Appendix D. A State Machine for Adding Markup to Text

This book was written entirely in plaintext editors, using a set of conventions I call "smart ASCII." In spirit and appearance, smart ASCII resembles the informal markup that has developed on email and Usenet. In fact, I have used an evolving version of the format for a number of years to produce articles, tutorials, and other documents. The book required a few additional conventions in the earlier smart ASCII format, but only a few. It was a toolchain that made almost all the individual typographic and layout decisions. Of course, that toolchain only came to exist through many hours of programming and debugging by me and by other developers.

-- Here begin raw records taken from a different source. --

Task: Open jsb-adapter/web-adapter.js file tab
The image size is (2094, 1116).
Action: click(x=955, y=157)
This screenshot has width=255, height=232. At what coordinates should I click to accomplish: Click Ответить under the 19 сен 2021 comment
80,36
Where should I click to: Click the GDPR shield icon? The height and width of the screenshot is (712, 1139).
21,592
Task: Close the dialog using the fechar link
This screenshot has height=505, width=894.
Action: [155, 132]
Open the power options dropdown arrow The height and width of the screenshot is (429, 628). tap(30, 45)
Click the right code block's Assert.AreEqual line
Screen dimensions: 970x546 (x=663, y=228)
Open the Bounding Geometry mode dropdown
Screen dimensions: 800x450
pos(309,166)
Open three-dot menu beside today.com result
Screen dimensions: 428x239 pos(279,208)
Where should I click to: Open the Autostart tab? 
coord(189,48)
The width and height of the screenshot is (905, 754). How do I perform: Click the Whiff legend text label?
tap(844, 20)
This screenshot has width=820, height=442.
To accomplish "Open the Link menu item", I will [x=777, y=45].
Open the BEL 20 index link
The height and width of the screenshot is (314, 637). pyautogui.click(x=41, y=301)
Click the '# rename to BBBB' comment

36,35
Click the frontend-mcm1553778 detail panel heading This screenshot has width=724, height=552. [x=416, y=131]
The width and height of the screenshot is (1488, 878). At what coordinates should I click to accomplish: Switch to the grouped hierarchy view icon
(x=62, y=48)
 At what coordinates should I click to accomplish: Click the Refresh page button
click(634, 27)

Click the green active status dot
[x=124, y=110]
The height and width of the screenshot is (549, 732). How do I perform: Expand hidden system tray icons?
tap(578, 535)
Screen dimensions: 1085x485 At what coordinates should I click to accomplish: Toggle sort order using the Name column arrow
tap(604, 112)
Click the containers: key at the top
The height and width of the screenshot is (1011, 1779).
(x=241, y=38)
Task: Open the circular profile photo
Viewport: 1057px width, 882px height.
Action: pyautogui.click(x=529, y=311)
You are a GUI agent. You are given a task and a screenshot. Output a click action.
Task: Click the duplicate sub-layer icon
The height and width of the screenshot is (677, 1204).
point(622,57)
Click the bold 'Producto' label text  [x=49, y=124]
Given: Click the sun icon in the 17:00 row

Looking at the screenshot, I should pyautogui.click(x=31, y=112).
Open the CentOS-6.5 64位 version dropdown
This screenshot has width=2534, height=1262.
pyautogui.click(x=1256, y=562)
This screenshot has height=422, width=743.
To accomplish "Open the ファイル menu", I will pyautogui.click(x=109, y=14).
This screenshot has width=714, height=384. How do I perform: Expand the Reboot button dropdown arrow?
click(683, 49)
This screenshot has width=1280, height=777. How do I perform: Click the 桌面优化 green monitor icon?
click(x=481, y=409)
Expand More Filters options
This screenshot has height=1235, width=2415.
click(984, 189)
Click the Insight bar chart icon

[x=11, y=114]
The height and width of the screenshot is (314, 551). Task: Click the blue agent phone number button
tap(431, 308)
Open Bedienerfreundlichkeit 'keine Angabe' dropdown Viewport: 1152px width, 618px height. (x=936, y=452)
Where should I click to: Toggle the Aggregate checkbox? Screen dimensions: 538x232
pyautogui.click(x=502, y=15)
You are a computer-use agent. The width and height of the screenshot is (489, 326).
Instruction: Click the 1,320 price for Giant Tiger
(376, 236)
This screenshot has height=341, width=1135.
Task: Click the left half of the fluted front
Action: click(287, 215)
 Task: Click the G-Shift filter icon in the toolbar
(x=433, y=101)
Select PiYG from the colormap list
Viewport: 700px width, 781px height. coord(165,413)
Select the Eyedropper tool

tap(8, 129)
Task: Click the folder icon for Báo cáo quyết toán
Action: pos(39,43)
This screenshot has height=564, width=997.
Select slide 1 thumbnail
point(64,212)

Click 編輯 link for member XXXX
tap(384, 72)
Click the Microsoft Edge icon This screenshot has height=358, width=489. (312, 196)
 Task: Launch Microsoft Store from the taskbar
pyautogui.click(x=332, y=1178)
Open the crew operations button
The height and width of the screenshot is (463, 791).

The printed version of this book used tools I wrote in Python to assemble the chapters, frontmatter, and endmatter, and then to add $graphics/latex.gif$ markup codes to the text. A moderate number of custom $graphics/latex.gif$ macros are included in that markup. From there, the work of other people lets me convert $graphics/latex.gif$ source into the PDF format Addison-Wesley can convert into printed copies.

For information on the smart ASCII format, see the discussions of it in several places in this book, chiefly in Chapter 4. You may also download the ASCII text of this book from its Web site at <http://gnosis.cx/TPiP/>, along with a semiformal documentation of the conventions used. Readers might also be interested in a format called "reStructuredText," which is similar in spirit, but both somewhat "heavier" and more formally specified. reStructuredText has a semiofficial status in the Python community since it is now included in the DocUtils package; for information see:

<http://docutils.sourceforge.net/rst.html>

In this appendix, I include the full source code for an application that can convert the original text of this book into an HTML document. I believe that this application is a good demonstration of the design and structure of a realistic text processing tool. In general structure, book2html.py uses a line-oriented state machine to categorize lines into appropriate document elements. Under this approach, the "meaning" of a particular line is, in part, determined by the context of the lines that came immediately before it. After making decisions on how to categorize each line with a combination of a state machine and a collection of regular expression patterns, the blocks of document elements are processed into HTML output. In principle, it would not be difficult to substitute a different output format; the steps involved are modular.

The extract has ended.